### YOUR ASSIGNMENT
Transcribe the entries in full, keeping each word as it is.

### DATA TO EXAMINE
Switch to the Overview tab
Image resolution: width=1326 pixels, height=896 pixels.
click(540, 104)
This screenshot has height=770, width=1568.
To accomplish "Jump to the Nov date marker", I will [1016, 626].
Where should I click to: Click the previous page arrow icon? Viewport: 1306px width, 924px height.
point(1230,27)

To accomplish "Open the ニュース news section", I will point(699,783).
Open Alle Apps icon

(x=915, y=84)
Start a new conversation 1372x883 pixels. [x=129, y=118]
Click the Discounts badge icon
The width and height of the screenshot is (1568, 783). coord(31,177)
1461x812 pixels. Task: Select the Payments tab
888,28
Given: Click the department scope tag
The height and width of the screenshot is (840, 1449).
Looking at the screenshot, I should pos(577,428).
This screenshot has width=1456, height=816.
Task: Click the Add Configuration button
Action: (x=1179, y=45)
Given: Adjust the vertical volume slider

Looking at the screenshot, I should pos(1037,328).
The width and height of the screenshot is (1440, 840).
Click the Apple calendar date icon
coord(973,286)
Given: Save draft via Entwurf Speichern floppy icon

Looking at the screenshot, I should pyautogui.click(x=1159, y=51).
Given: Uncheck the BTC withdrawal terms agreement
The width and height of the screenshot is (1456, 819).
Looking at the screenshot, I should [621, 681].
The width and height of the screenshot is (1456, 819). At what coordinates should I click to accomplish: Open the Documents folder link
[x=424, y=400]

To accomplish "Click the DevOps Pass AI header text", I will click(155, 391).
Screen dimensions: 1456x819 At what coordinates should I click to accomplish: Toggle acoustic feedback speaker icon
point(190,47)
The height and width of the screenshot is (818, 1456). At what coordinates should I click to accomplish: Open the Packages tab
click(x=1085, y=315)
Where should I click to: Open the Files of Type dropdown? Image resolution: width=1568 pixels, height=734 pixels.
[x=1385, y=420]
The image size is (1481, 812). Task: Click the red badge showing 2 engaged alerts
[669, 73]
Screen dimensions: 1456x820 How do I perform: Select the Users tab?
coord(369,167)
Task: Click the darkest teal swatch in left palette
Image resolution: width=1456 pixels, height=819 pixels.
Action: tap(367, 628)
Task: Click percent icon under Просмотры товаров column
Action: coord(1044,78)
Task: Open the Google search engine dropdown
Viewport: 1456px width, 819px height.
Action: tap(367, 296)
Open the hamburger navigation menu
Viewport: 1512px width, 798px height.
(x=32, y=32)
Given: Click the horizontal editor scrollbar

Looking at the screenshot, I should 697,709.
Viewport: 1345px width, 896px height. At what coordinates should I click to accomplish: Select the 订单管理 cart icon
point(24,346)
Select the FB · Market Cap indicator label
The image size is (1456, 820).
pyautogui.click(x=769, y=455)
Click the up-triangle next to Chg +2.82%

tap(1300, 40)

### ANSWER TO THIS PROBLEM
Switch to the Overview tab
Image resolution: width=1326 pixels, height=896 pixels.
click(540, 104)
This screenshot has height=770, width=1568.
To accomplish "Jump to the Nov date marker", I will [1016, 626].
Where should I click to: Click the previous page arrow icon? Viewport: 1306px width, 924px height.
point(1230,27)

To accomplish "Open the ニュース news section", I will point(699,783).
Open Alle Apps icon

(x=915, y=84)
Start a new conversation 1372x883 pixels. [x=129, y=118]
Click the Discounts badge icon
The width and height of the screenshot is (1568, 783). coord(31,177)
1461x812 pixels. Task: Select the Payments tab
888,28
Given: Click the department scope tag
The height and width of the screenshot is (840, 1449).
Looking at the screenshot, I should pos(577,428).
This screenshot has width=1456, height=816.
Task: Click the Add Configuration button
Action: (x=1179, y=45)
Given: Adjust the vertical volume slider

Looking at the screenshot, I should pos(1037,328).
The width and height of the screenshot is (1440, 840).
Click the Apple calendar date icon
coord(973,286)
Given: Save draft via Entwurf Speichern floppy icon

Looking at the screenshot, I should pyautogui.click(x=1159, y=51).
Given: Uncheck the BTC withdrawal terms agreement
The width and height of the screenshot is (1456, 819).
Looking at the screenshot, I should [621, 681].
The width and height of the screenshot is (1456, 819). At what coordinates should I click to accomplish: Open the Documents folder link
[x=424, y=400]

To accomplish "Click the DevOps Pass AI header text", I will click(155, 391).
Screen dimensions: 1456x819 At what coordinates should I click to accomplish: Toggle acoustic feedback speaker icon
point(190,47)
The height and width of the screenshot is (818, 1456). At what coordinates should I click to accomplish: Open the Packages tab
click(x=1085, y=315)
Where should I click to: Open the Files of Type dropdown? Image resolution: width=1568 pixels, height=734 pixels.
[x=1385, y=420]
The image size is (1481, 812). Task: Click the red badge showing 2 engaged alerts
[669, 73]
Screen dimensions: 1456x820 How do I perform: Select the Users tab?
coord(369,167)
Task: Click the darkest teal swatch in left palette
Image resolution: width=1456 pixels, height=819 pixels.
Action: tap(367, 628)
Task: Click percent icon under Просмотры товаров column
Action: coord(1044,78)
Task: Open the Google search engine dropdown
Viewport: 1456px width, 819px height.
Action: tap(367, 296)
Open the hamburger navigation menu
Viewport: 1512px width, 798px height.
(x=32, y=32)
Given: Click the horizontal editor scrollbar

Looking at the screenshot, I should 697,709.
Viewport: 1345px width, 896px height. At what coordinates should I click to accomplish: Select the 订单管理 cart icon
point(24,346)
Select the FB · Market Cap indicator label
The image size is (1456, 820).
pyautogui.click(x=769, y=455)
Click the up-triangle next to Chg +2.82%

tap(1300, 40)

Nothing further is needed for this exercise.